> Exercise prompt
In the listing below, find the line holding "Switch to Contract" and the line holding "This screenshot has width=2576, height=1201.". Write out those two lines and all lines between, exactly, and nothing more.

▶

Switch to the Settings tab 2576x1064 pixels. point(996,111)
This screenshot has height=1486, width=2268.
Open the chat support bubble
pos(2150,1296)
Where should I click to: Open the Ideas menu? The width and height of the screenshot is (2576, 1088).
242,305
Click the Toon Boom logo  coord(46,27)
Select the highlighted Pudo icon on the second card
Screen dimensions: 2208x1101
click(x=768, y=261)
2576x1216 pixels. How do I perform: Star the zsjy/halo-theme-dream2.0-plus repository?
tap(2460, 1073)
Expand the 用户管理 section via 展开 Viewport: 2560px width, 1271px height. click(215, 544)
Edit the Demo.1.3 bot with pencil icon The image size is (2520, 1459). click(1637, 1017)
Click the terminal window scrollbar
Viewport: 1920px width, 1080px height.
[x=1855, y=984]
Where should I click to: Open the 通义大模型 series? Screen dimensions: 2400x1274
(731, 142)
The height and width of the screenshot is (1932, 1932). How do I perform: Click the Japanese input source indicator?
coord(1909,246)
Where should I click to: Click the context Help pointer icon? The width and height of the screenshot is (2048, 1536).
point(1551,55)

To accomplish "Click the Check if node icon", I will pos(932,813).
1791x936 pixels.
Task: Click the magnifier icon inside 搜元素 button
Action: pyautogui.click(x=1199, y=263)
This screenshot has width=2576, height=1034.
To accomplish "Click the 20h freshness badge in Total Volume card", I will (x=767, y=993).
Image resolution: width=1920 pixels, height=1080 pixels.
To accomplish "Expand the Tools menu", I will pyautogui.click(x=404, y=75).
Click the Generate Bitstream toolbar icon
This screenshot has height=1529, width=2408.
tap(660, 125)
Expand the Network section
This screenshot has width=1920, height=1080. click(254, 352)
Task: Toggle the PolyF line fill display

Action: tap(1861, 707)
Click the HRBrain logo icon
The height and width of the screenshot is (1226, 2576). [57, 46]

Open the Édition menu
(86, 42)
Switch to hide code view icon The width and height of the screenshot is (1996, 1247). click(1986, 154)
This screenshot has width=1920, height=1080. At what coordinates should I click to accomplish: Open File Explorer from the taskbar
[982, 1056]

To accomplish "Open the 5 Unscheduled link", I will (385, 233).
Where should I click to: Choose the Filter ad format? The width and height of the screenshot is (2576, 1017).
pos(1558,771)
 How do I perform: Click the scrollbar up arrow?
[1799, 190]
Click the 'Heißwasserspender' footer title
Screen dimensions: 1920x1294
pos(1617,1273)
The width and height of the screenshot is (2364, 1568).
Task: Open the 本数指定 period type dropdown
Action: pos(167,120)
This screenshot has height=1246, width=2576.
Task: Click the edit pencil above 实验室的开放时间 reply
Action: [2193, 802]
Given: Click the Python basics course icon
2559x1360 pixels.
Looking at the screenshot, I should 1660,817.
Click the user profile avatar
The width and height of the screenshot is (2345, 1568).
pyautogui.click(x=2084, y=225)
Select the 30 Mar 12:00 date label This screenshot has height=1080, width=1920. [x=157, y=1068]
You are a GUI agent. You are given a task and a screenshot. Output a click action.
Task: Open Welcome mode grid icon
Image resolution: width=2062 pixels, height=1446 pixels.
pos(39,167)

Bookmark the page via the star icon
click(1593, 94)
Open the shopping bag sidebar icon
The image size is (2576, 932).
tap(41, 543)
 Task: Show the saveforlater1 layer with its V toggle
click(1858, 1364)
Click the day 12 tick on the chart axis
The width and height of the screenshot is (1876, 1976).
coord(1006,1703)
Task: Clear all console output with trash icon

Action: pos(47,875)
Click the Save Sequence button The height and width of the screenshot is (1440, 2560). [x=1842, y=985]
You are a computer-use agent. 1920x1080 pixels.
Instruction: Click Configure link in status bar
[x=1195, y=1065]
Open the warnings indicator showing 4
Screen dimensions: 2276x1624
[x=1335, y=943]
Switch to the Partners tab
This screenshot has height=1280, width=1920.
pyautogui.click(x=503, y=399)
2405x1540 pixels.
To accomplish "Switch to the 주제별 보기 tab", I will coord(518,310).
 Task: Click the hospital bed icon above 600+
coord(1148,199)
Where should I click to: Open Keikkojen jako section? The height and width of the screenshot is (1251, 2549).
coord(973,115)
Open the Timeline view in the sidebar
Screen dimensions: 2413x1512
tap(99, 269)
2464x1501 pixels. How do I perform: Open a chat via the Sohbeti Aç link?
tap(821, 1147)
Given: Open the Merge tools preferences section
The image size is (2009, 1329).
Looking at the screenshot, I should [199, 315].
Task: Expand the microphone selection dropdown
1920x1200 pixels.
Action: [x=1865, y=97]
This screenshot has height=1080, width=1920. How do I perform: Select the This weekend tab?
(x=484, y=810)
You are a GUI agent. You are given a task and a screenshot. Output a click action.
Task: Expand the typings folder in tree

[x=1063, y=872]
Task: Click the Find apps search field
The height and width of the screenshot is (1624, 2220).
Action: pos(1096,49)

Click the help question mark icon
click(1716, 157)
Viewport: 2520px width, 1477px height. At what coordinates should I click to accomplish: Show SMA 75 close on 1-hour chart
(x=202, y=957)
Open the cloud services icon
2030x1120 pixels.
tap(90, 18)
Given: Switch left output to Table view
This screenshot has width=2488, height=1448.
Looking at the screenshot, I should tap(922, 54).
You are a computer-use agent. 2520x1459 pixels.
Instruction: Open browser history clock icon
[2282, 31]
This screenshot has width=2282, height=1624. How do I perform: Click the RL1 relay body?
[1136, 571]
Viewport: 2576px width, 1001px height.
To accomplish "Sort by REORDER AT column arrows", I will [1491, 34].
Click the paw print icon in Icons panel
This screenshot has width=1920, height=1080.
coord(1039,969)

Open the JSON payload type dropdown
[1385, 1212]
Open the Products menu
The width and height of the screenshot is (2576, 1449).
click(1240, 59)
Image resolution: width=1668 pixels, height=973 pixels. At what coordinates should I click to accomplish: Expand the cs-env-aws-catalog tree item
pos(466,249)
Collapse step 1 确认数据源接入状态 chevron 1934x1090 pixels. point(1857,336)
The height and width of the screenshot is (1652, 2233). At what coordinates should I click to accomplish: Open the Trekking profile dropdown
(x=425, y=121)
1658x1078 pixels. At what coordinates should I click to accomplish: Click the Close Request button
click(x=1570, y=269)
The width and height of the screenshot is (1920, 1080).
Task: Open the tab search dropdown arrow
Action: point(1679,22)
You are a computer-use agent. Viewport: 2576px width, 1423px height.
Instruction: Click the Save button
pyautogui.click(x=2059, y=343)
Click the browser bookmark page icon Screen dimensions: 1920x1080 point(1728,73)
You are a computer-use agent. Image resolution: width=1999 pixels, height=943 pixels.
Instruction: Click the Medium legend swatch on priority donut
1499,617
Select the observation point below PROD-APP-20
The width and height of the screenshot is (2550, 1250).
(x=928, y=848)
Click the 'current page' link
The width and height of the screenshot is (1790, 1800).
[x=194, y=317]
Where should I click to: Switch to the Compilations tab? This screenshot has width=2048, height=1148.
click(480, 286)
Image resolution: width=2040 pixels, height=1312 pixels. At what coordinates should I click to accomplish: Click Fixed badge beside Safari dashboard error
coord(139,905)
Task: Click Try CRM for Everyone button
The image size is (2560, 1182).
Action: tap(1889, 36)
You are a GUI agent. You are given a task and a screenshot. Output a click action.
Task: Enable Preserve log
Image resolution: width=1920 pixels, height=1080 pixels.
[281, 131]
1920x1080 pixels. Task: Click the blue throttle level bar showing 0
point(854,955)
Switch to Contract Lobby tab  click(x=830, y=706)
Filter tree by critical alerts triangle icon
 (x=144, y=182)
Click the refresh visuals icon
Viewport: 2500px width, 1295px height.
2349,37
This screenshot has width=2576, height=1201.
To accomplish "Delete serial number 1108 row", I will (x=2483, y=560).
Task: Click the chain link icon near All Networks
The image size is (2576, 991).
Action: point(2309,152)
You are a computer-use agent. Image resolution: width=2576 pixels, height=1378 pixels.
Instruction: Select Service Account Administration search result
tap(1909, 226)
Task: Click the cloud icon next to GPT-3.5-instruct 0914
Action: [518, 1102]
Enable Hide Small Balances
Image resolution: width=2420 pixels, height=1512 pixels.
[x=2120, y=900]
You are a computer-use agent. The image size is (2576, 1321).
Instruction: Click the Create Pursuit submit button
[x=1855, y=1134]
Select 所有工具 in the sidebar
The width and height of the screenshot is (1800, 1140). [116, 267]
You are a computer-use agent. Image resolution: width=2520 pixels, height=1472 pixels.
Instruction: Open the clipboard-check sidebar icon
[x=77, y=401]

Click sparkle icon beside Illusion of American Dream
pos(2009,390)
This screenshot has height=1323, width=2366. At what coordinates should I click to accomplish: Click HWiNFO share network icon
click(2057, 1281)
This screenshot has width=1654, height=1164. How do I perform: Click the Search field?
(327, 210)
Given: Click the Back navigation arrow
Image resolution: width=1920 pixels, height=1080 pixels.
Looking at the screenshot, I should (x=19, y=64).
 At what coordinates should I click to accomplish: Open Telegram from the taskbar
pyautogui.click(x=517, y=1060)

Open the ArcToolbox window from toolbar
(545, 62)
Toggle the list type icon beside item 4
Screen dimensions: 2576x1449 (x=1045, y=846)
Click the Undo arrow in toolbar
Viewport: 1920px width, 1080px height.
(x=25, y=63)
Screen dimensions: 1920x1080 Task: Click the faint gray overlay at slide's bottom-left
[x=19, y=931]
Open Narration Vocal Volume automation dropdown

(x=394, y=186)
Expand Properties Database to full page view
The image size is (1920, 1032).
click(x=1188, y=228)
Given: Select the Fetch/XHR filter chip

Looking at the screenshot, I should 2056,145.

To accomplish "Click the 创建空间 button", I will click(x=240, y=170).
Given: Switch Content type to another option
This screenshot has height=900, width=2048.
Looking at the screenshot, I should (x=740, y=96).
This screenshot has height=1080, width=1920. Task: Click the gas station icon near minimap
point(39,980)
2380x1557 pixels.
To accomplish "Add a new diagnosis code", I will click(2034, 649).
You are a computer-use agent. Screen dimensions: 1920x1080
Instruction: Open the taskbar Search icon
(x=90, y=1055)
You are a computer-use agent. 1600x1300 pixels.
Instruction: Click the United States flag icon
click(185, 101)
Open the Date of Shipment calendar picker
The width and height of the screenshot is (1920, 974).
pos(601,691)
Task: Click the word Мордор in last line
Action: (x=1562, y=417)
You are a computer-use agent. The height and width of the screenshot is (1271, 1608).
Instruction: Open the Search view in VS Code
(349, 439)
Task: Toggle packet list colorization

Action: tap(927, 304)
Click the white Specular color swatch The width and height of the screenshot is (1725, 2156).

◀

> Written response
Switch to Contract Lobby tab  click(x=830, y=706)
Filter tree by critical alerts triangle icon
 (x=144, y=182)
Click the refresh visuals icon
Viewport: 2500px width, 1295px height.
2349,37
This screenshot has width=2576, height=1201.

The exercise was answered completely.